The honey mixes really well with the sweetness of the beetroot.

You can also use a frozen puff pastry so, add the time to defrost it first.


Serves: 4

Prepare: 15 minutes

Cook: 35 minutes.


  • 215gr sheet of Puff Pastry

  • 500gr beetroot

  • 2 shallots, sliced thinly

  • 1 tbsp olive oil

  • 1 tsp honey, salt and pepper

  • 125 gr of soft goat cheese

  • 3 tbsp sour cream (alternatively you can use yogurt)

  • 1 handful of watercress or rocket leaves.

  • 1 handful of pine nuts, optional.


Preheat the oven to 200 degrees C. Unroll the pastry and place it on a large baking tray.
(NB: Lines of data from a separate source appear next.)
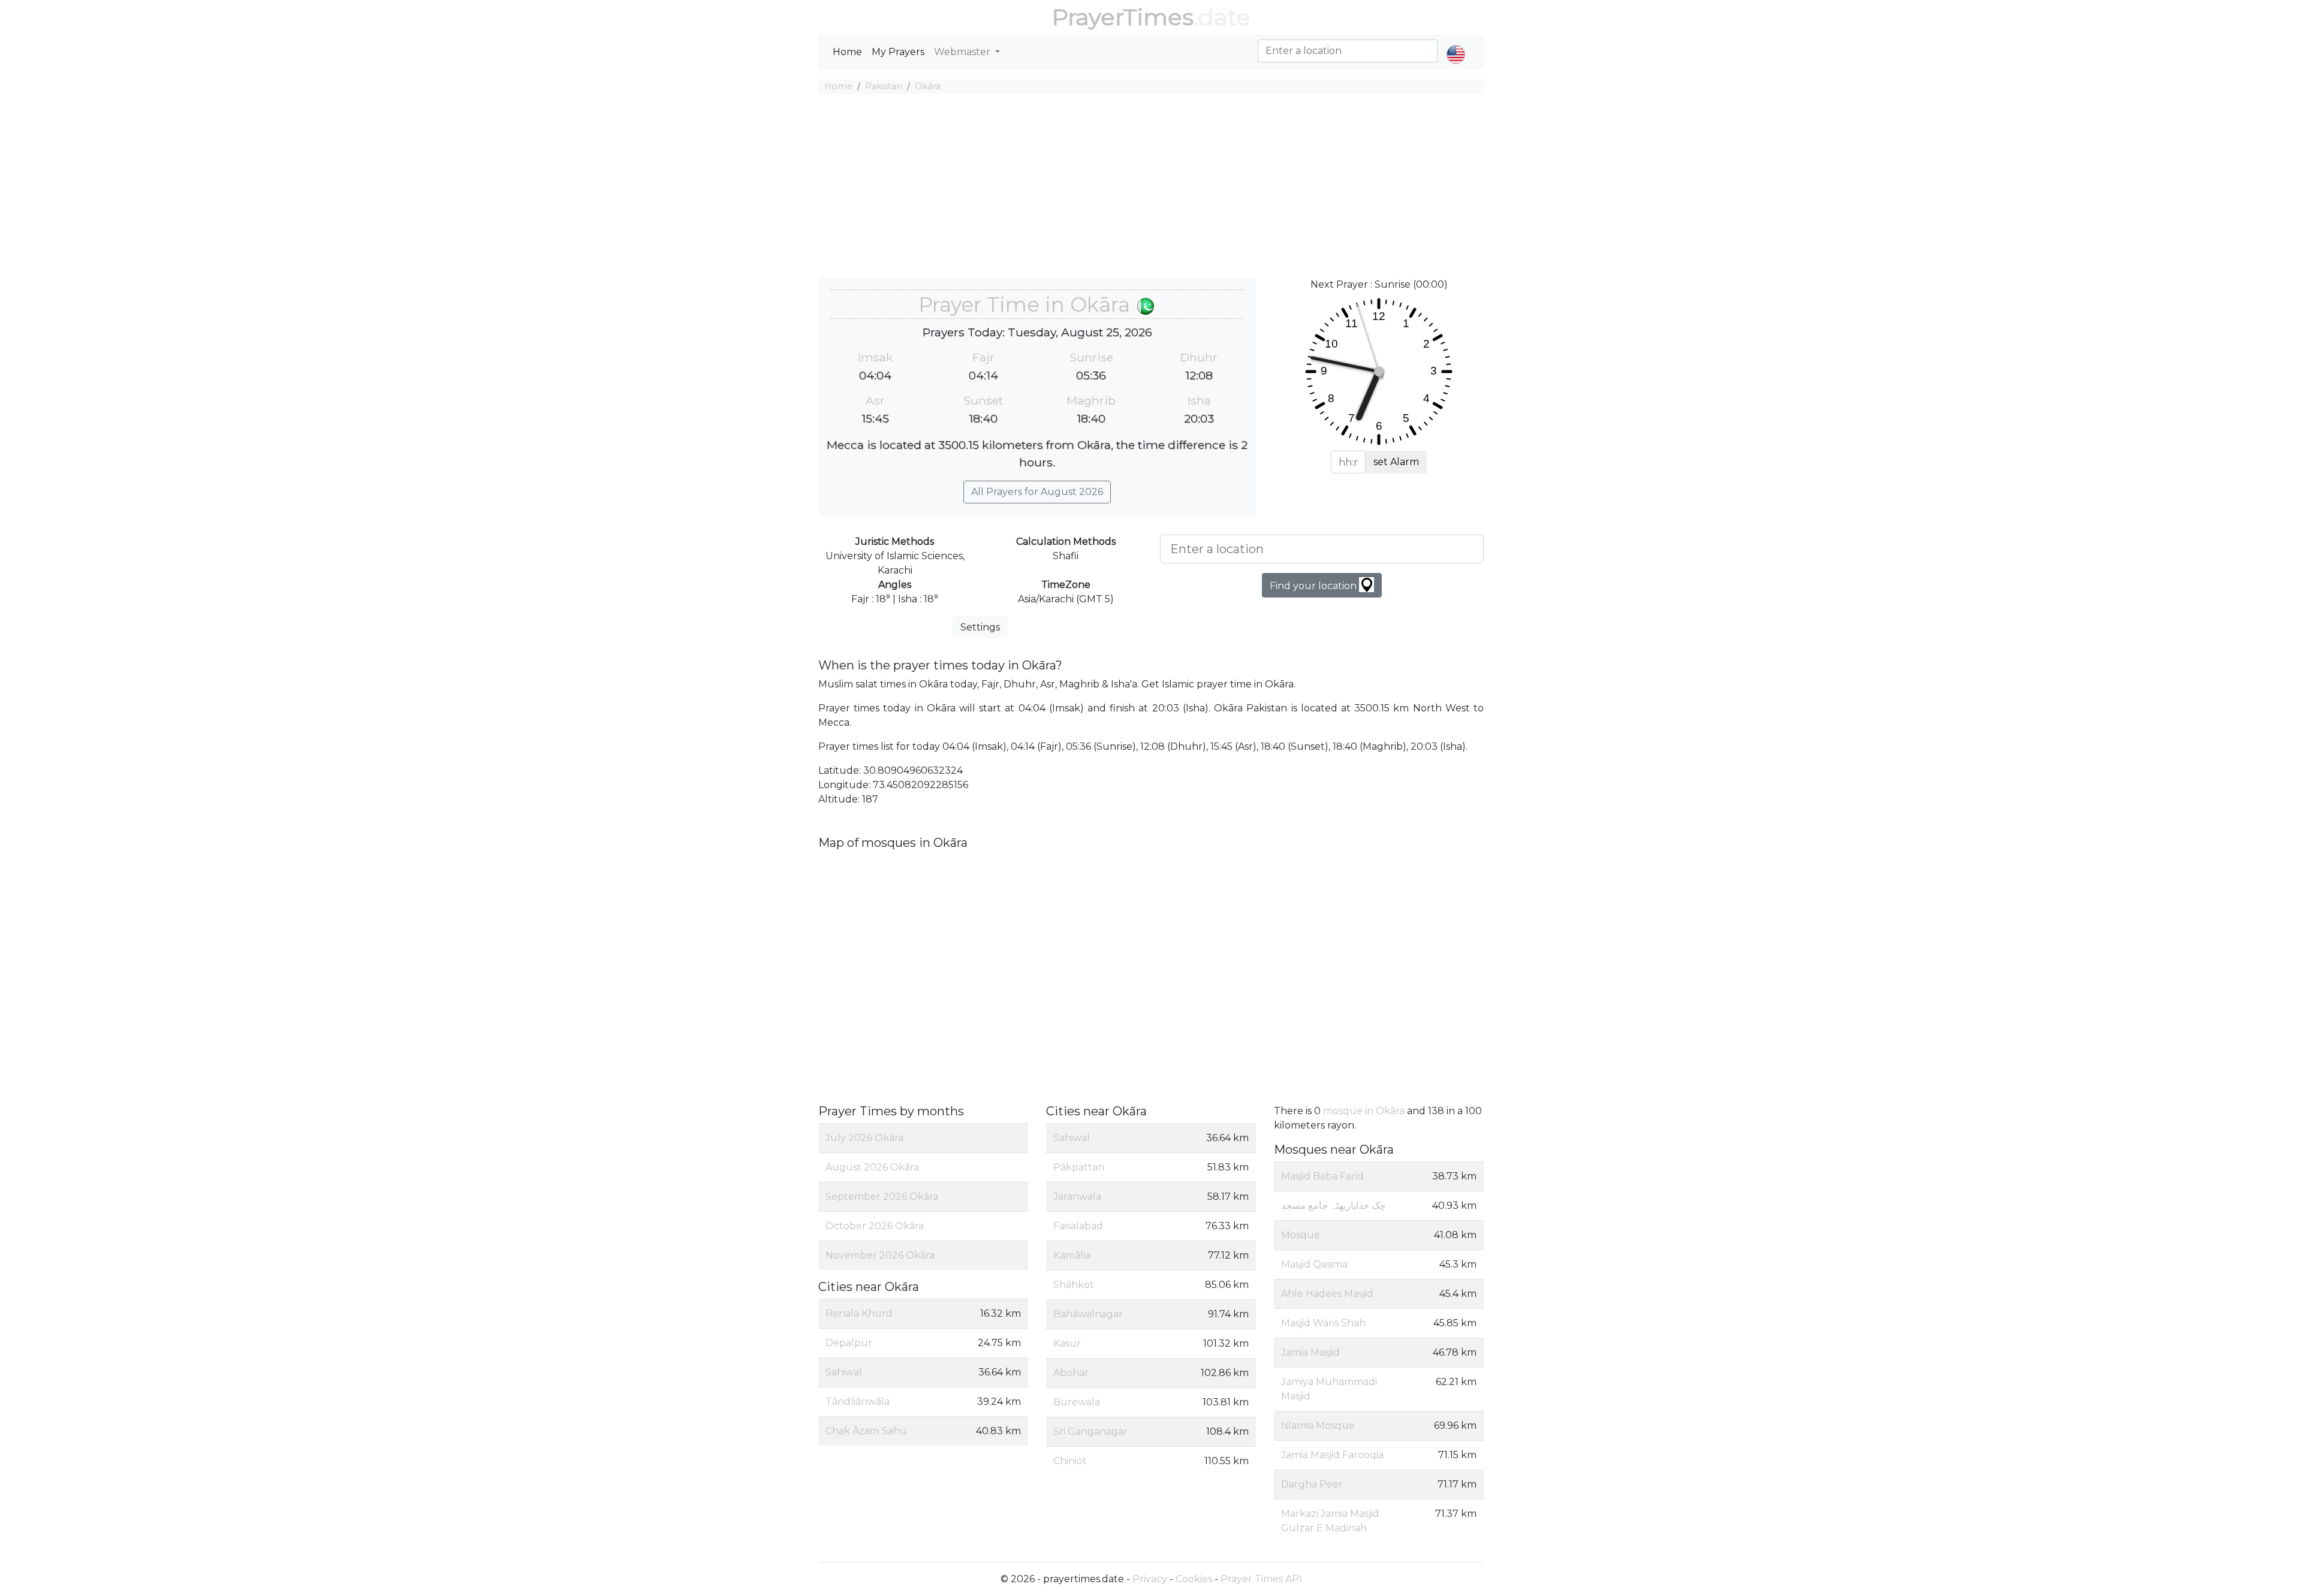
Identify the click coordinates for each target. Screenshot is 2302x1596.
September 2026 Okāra (881, 1196)
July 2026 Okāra (864, 1138)
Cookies (1194, 1579)
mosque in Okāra (1364, 1111)
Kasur (1067, 1343)
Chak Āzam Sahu (866, 1431)
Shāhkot (1073, 1284)
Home (847, 52)
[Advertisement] (1151, 187)
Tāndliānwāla (857, 1401)
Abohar (1071, 1372)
Using a small sharp knife, cut a 2cm border around the edge but do not go all the way down to the pastry. Prick the base with a fork all over and then bake for 10 minutes.

Peel, the beetroots and cut them into round slices about half cm thick. Toss the beetroots and the shallots with the oil and spread them on a large baking tray covered with baking paper.
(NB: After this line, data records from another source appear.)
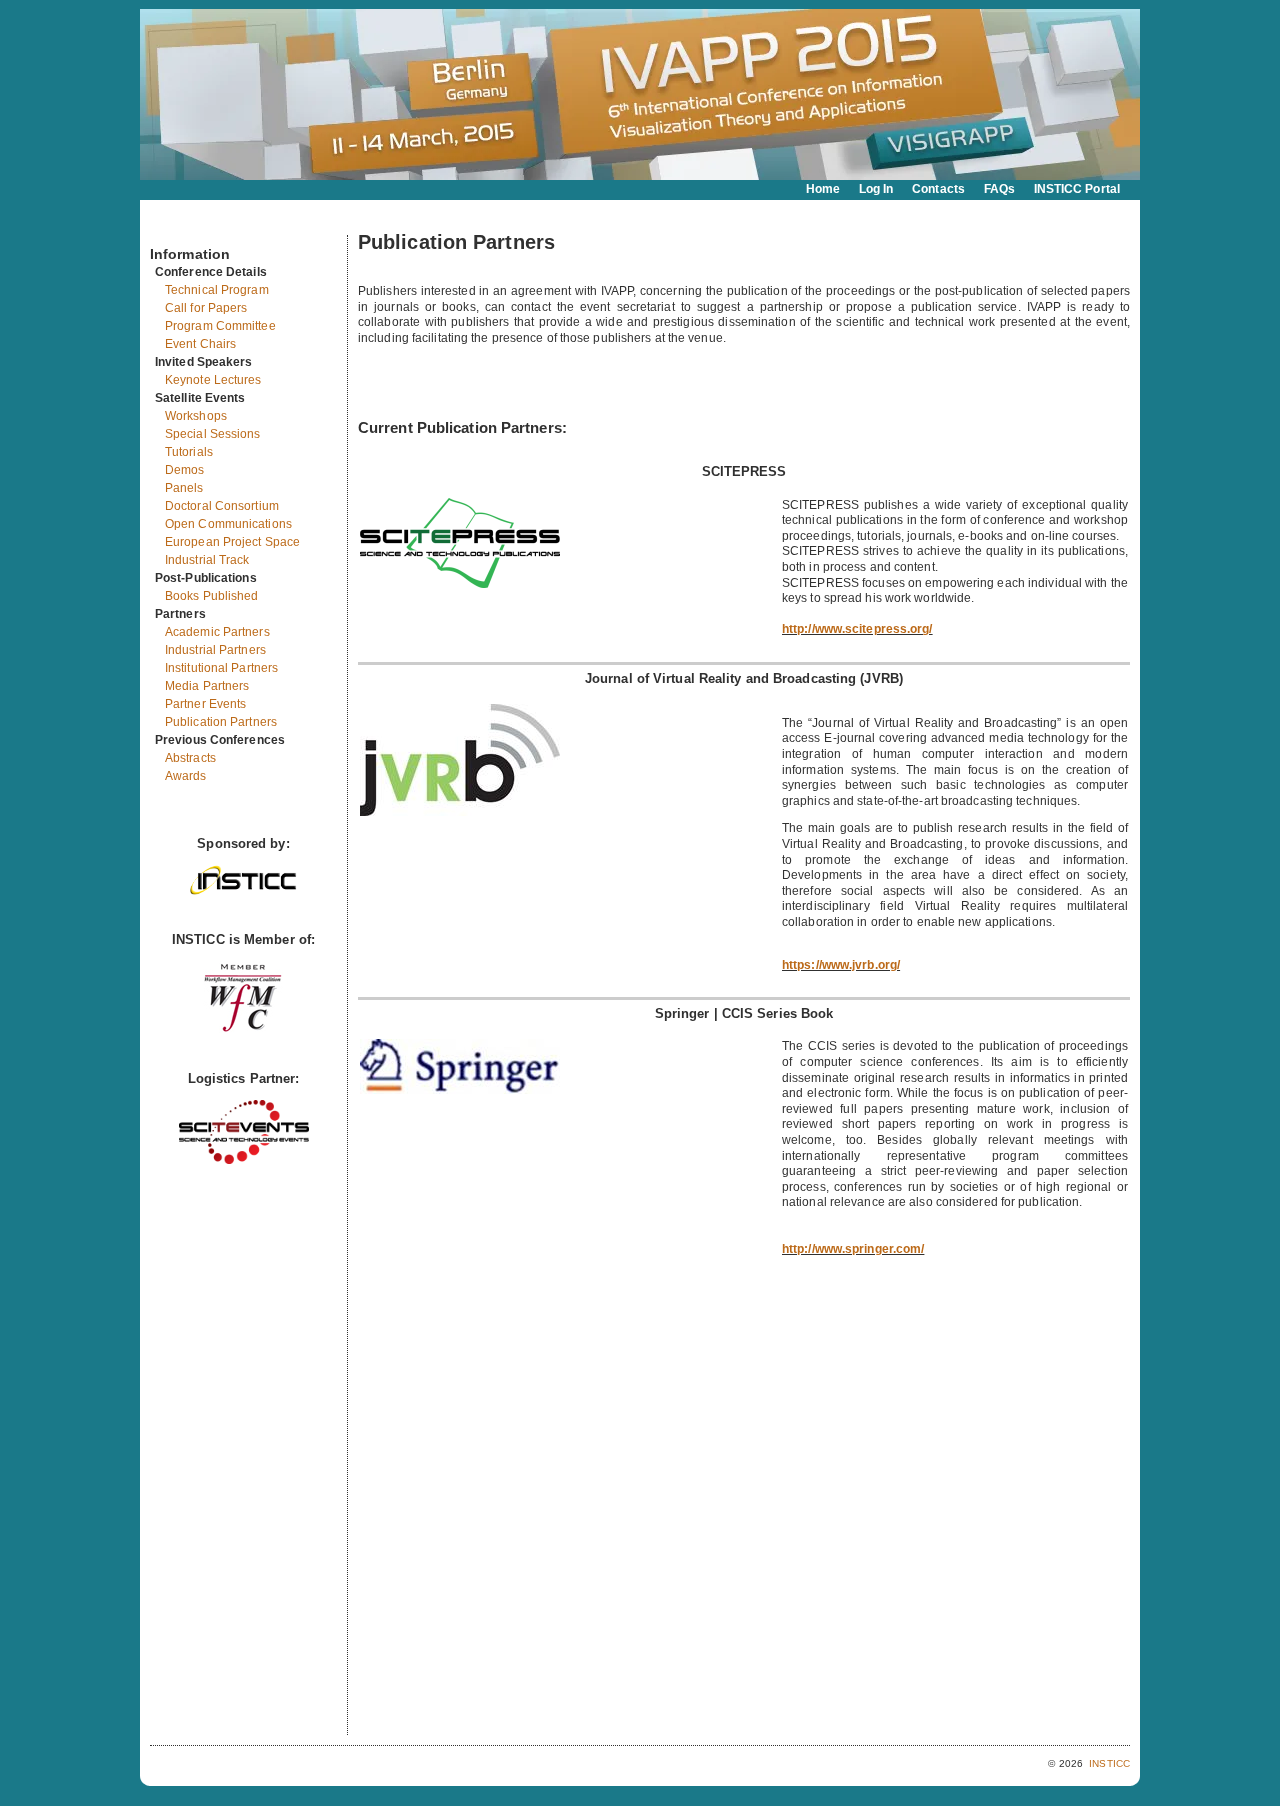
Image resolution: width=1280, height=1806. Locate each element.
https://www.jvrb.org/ (841, 965)
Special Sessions (213, 434)
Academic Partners (217, 632)
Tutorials (189, 452)
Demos (185, 470)
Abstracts (190, 758)
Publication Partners (221, 722)
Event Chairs (200, 344)
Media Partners (207, 686)
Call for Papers (206, 308)
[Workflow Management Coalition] (243, 1029)
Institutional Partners (221, 668)
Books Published (212, 596)
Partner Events (205, 704)
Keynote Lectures (213, 380)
Place it in the oven on the shelf below the pastry, after the ten minutes, and bake everything for another 15 minutes.

Remove the pastry and allow it to cool for 10 minutes. Stir the honey into the beetroots and shallots, season and roast on the top shelf for a final 10 minutes.

Mix 3/4 of the goat cheese with the cream, season then press the base of the pastry a bit and spread the mixture over the middle. Arrange the beetroots and shallot son top, scatter the remaining goat cheese after and add the watercress or rocket leaves.